{Jin}
"Merhaba?"
"Namjoon!!"
"Jin"
"Dinle, konuşacak çok zamanım yok, karakoldayım lütfen gel, sana ihtiyacım var! Burada her şeyi açıklayacağım."
"Şimdi orada olacağım! Bekle!"
Dakikalar sonra bir memur bana geldi ve dedi ki:
"Şimdi gidebilirsiniz, sizin için ücretlerinizi ödeyen bir aile var, sizi dışarıda bekliyor."
İlk başta ailem sandım ve istemedim ama sonra fark ettim ki, o aile dedi, bu da demek oluyor ki ailem değil, biz o aile kategorisinde değiliz.
Namjoon yüzümü görünce yanıma gelip çenemi tutarak konuştu
"İyi misin, seni çok incitti mi?!""Hayır..." Dedim aşağıya bakınca çenemi tekrar tuttu.
"Hey, bana bak. Endişelenme, buradayım." Beni kendine çekip kucakladı yemin ederim kalbim şimdi patlayacak.
"Sevimli değiller mi?" Dedi görüş alanıma giren Bayan Kim cıyaklayarak
"Oğlum bir erkek." Bay Kim cevapladı.
"Sence birbirlerini seviyorlar mı?"
"Bilmiyorum ama eğer öyleyse bu onlara kalmış."
***
Eve gidiyorduk benim onlarla kalmama karar verdiler, utanıyordum ama aynı zamanda da minnettardım, eve geldiğimiz de Bay Kim yanıma geldi ve şunları söyledi:"İstersen bundan sonra burası senin evin ve biz de senin ailen oluruz. Babanın eyleminin sorumluluğunu üstlenme, olanlar senin hatan değil, o evden çıkıp gelmeni çok isterim bizimle kal, orada kalmak sadece seni mahvedecek, ne dersin?"
"Peki ya babam size tekrar bir şey yapmaya çalışırsa?"
"Belli ki olacak, ama bu sefer hazırım." Bana nazikça gülümsedi, ben de ona gülümsedim.
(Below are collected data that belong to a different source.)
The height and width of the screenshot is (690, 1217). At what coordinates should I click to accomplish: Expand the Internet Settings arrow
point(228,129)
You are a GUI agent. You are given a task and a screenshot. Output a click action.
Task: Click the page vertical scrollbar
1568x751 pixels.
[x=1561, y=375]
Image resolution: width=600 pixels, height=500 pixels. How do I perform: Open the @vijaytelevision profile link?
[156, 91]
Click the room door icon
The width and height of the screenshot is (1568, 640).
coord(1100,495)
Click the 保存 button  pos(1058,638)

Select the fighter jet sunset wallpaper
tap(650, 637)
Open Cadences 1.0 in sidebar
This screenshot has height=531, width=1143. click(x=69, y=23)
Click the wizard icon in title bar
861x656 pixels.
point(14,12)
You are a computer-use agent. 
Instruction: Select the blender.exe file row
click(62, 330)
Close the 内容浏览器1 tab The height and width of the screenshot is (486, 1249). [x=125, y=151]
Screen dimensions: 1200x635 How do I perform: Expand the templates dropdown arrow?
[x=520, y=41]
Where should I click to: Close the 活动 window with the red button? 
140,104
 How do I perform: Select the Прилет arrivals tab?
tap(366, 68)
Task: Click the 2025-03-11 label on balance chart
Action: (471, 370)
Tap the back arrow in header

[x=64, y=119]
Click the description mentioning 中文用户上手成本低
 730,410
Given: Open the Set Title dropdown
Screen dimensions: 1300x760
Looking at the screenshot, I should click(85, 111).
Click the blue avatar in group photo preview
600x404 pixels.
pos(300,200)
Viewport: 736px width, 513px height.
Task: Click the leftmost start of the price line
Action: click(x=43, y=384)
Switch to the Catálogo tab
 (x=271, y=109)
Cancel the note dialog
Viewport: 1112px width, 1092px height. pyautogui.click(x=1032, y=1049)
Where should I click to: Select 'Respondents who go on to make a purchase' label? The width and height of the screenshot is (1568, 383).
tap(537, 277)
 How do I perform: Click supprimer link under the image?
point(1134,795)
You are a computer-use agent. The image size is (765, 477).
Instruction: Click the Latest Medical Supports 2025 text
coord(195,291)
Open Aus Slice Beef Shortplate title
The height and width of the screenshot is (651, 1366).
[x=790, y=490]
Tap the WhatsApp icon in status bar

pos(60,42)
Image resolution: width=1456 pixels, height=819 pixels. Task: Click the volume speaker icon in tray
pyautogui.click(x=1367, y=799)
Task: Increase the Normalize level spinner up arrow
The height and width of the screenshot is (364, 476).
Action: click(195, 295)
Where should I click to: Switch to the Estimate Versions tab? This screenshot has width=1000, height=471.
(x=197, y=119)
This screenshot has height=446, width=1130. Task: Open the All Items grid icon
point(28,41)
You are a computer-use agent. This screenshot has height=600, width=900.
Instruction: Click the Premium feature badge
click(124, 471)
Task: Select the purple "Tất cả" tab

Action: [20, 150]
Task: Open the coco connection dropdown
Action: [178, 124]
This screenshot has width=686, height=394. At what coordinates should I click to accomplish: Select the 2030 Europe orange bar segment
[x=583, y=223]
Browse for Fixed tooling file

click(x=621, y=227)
Güzel bir aileye sahip olmak böyle mi hissettiriyor?
Akşam yemeği zamanıydı ve Bayan Kim bizi çağırdı, yemekler servis edildi ve fazladan yemek olan bir tane tabak daha vardı. Hepsi kendi yerlerine oturdular ve ben sadece garip bir şekilde ayaktaydım.
"Oturmayacak mısın?" Dedi Bayan Kim gülümseyerek.
"Umm evet ama..."
"Çok yediğini biliyoruz, bu yüzden bir tabak fazla."
"Size çok fazla yemek pişirttiğim için üzgünüm hanımefendi." Dedim aşağıya bakarak.
"Canım, özür dileme. Namjoon senin için fazladan porsiyon yapmam gerektiğini söyleyen kişiydi." Namjoon sahip olduğu gamzeyi göstererek bana gülümsedi.
Öğle yemeğini bitirdik ve Namjoon ile odasına gittik, cumaydı, bu yüzden yarın okulumuz yoktu kendini yatağa attı ona baktım ve sordum:
"Başka battaniyen ve yastığın var mı, yerde yatarım."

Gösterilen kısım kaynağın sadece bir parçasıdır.